Management des eaux transfrontalières: la CEEAC fournit son expertise

La Communauté économique des États de l’Afrique centrale (CEEAC) envisage la création d’un organisme de gestion du bassin Ogooué-Ntem-Nyanga et Komo. Les experts en hydraulique ont examiné, du 23 au 24 mai à Brazzaville, le rapport de l’état des lieux multisectoriels du projet d’appui à la création d’un organisme de bassin transfrontalier. Pour l’heure, les financements seront assurés par la CEEAC, le nouveau partenariat pour le développement de l’Afrique (Nepad) et la Banque africaine de développement (BAD).

La réunion des experts a permis de dresser l’état des lieux des bassins versants et de réfléchir aux éléments de base aidant à conforter l’organisme transfrontalier en création. « Un organisme de bassin transfrontalier est un dispositif institutionnel permanent, gérant les eaux au moins dans deux pays. On distingue trois niveaux de mandats globaux, notamment informationnel, consultatif et décisionnel », a déclaré Désiré Ndemazagoa, coordonnateur Eau à la CEEAC.

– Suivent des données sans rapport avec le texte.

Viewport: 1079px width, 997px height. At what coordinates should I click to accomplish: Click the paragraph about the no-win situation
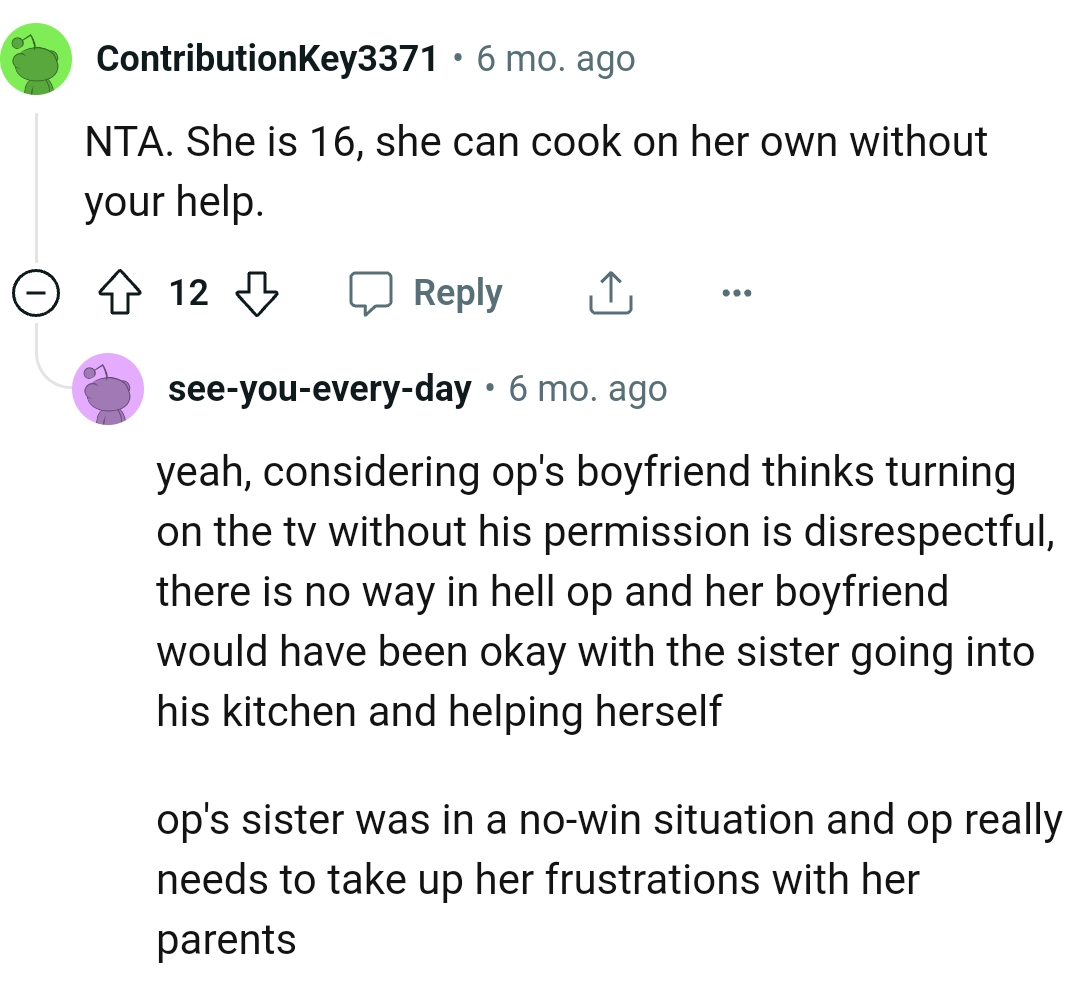pyautogui.click(x=608, y=880)
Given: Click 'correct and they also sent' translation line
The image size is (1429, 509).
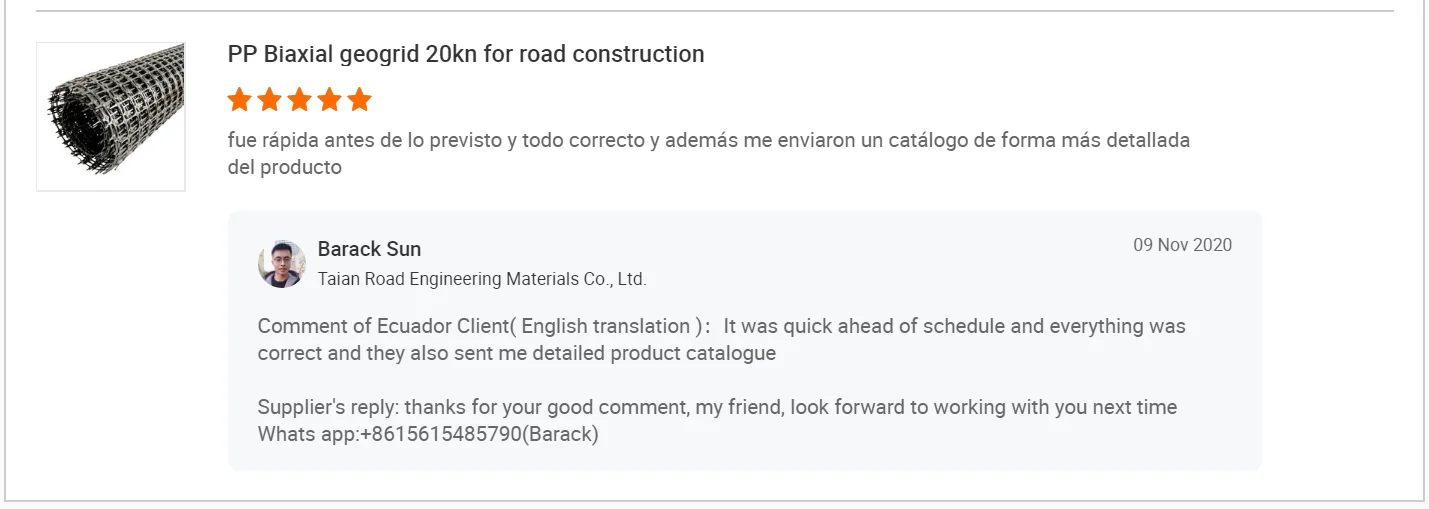Looking at the screenshot, I should click(516, 353).
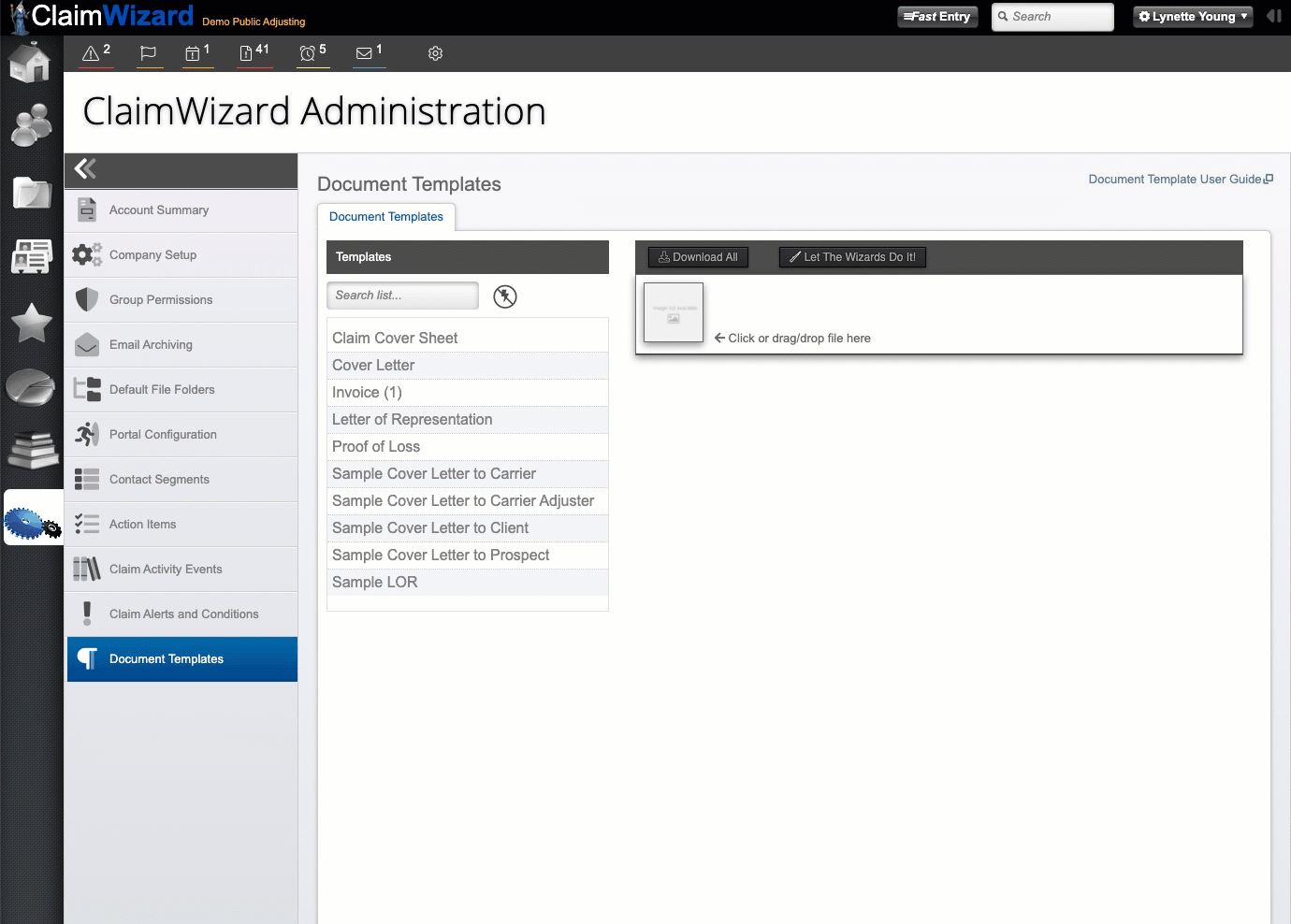
Task: Toggle the filter icon beside template search
Action: pyautogui.click(x=505, y=296)
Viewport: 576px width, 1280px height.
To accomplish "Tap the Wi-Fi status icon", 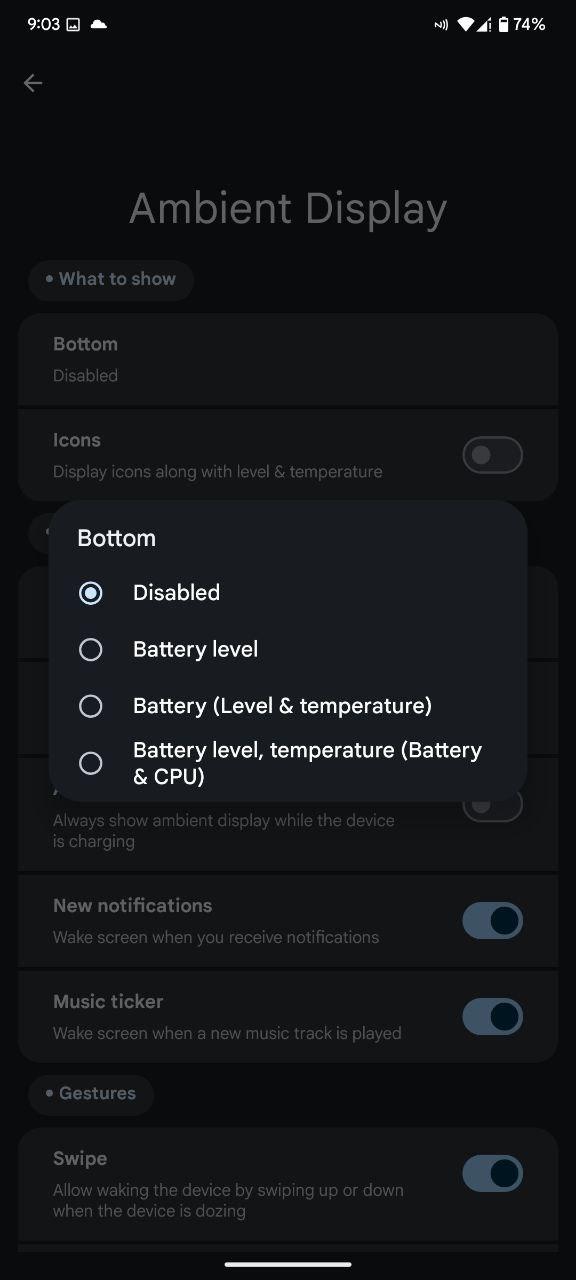I will pos(465,24).
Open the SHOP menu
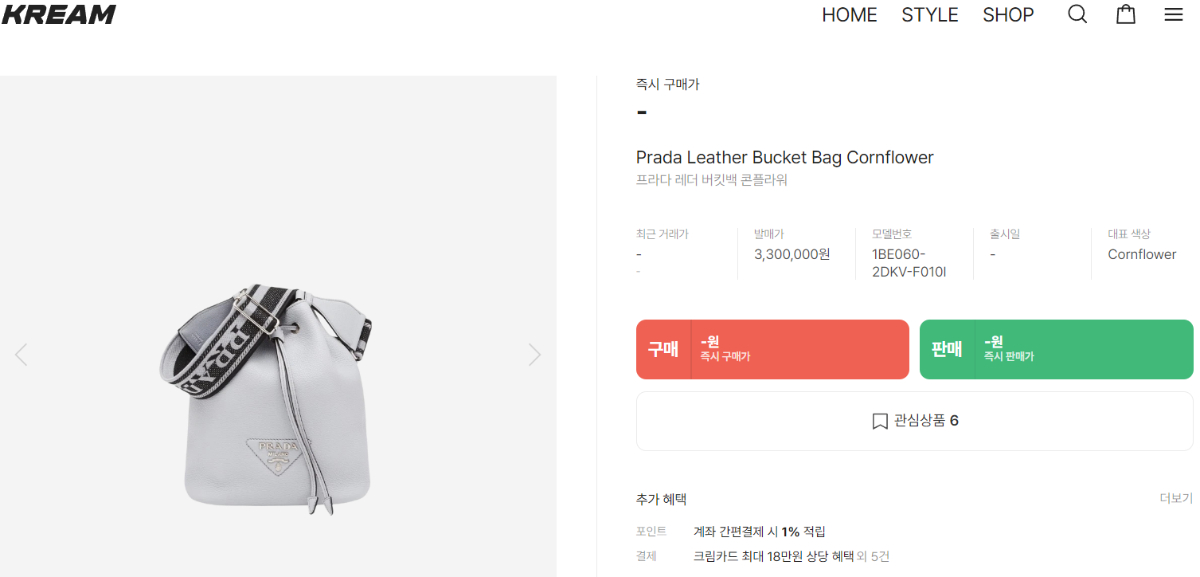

Le projet s’inscrit dans les stratégies d’intervention du secrétariat général de la CEEAC, en exécution de la déclaration de la conférence des chefs d’État et de gouvernement. Cette déclaration a été adoptée en 2007, et porte sur la gestion intégrée des ressources en eau en Afrique centrale. Elle vise à appuyer le Cameroun, le Gabon, le Congo et la Guinée Équatoriale dans la mise en place d’un cadre formel de gestion durable des ressources en eaux partagées.

Il a trois composantes, à savoir l’appui à la création d’un organisme de bassin transfrontalier et le renforcement des capacités ; la préparation des études d’investissement ainsi que le suivi des ressources en eau ; la gestion du projet.